§ **EXERCISE INSTRUCTIONS**
Range to reproduce from the entries below: the line with "Where should I click to: Confirm", the line with "Given: Click the yellow", and every line in between. Give them exactly and give nothing else.

Top of DATA PROVIDED

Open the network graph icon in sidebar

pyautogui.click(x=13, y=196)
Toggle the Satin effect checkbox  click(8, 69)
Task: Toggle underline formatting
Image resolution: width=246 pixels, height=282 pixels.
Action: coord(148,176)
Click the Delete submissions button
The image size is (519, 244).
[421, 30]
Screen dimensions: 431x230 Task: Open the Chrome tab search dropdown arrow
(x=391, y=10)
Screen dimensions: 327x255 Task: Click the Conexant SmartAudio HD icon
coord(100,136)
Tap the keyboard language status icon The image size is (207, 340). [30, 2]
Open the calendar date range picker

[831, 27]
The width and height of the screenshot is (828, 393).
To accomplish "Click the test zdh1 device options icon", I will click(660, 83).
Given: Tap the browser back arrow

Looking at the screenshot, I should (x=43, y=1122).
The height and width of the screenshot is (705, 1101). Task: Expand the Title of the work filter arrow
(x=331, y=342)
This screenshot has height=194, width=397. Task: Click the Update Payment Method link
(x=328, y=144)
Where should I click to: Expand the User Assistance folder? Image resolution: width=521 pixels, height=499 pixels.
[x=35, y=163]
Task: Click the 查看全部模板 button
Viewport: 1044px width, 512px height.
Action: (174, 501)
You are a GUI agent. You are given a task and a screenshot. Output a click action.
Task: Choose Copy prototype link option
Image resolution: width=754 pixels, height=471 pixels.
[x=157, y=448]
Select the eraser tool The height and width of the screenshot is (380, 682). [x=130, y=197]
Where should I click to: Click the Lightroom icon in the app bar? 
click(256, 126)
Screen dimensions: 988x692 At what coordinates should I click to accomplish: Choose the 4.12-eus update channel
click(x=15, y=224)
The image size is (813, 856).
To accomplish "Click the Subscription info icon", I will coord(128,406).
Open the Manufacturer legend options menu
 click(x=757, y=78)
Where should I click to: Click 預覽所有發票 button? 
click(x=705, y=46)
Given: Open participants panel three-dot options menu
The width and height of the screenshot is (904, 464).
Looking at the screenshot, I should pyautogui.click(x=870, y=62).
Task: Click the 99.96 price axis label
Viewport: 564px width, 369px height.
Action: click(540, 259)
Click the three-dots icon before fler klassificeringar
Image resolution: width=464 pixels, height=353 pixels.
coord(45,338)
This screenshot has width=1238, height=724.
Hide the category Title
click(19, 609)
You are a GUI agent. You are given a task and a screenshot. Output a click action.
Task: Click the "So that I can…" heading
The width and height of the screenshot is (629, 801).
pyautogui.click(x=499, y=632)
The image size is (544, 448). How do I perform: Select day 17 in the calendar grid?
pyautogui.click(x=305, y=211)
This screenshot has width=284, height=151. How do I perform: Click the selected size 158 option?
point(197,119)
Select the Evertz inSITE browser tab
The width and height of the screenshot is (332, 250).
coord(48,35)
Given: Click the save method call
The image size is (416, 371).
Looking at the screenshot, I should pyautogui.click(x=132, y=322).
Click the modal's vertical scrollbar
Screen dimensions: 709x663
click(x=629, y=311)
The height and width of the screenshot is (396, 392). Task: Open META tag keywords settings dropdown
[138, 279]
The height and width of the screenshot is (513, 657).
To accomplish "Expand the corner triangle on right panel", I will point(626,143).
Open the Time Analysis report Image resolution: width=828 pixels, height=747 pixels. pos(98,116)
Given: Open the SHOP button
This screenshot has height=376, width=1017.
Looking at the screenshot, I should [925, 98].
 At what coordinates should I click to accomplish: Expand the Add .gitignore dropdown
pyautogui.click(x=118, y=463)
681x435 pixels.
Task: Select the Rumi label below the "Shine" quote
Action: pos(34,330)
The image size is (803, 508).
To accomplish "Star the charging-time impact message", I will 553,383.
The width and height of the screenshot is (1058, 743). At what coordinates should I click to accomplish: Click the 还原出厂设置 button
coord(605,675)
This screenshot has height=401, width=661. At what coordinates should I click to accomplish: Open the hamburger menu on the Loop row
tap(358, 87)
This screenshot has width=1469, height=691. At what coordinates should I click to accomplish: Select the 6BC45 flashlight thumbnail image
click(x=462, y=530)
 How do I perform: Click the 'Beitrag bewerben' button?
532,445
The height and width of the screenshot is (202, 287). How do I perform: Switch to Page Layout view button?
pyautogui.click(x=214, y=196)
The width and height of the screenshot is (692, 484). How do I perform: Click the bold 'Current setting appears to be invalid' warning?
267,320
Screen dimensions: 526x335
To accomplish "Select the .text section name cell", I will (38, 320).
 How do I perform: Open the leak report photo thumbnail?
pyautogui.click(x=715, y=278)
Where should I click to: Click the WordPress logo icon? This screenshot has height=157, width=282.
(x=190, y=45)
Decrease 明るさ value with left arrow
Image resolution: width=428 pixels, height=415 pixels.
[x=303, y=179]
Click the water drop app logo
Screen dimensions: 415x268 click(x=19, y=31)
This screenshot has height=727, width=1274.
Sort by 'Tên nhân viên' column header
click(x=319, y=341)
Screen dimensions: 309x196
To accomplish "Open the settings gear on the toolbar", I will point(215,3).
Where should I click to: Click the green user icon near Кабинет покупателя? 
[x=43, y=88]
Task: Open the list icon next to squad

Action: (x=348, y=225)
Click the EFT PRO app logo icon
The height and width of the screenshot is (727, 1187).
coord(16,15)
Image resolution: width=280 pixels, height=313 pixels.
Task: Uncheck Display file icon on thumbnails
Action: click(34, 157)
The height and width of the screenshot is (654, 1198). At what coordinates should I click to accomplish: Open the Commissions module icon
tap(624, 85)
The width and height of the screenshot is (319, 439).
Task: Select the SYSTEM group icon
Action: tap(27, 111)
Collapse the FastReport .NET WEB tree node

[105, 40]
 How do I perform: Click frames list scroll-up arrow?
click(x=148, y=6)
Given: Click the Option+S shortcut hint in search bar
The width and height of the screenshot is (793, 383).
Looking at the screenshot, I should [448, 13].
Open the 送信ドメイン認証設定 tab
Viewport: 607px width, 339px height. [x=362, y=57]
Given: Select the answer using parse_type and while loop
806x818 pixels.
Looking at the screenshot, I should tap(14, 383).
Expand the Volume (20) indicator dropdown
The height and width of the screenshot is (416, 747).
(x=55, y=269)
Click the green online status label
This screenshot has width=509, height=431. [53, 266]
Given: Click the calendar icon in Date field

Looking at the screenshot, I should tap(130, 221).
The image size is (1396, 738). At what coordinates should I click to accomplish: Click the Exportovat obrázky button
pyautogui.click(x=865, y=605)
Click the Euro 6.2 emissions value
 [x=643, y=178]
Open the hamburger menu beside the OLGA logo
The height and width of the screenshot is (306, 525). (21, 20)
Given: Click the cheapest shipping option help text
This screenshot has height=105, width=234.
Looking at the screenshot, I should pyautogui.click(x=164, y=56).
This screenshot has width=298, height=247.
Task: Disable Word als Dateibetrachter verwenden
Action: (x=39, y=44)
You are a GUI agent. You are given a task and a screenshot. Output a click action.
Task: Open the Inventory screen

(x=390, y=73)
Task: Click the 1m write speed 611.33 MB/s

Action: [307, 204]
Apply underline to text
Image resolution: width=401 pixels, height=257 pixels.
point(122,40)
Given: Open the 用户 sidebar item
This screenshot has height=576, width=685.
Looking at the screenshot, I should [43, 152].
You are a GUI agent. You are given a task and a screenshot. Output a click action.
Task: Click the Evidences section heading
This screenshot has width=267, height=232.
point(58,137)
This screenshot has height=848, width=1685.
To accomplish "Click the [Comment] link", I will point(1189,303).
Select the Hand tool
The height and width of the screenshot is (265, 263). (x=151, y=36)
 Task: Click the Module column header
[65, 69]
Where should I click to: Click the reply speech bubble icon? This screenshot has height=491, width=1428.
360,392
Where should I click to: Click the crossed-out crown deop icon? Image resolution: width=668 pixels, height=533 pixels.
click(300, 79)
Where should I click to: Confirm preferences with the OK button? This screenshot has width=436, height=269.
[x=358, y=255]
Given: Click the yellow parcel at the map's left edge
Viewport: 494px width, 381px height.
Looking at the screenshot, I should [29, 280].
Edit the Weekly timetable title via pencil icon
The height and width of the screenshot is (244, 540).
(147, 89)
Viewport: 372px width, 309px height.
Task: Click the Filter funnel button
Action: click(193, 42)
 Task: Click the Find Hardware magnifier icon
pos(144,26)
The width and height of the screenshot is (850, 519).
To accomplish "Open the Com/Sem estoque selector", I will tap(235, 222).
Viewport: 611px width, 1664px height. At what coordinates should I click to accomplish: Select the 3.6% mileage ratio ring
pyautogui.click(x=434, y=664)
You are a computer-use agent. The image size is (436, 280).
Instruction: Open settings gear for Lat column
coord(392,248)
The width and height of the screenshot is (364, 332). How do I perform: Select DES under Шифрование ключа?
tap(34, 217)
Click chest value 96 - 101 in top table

Bottom of DATA PROVIDED

§ **EXERCISE RESPONSE**
Where should I click to: Confirm preferences with the OK button? This screenshot has width=436, height=269.
[x=358, y=255]
Given: Click the yellow parcel at the map's left edge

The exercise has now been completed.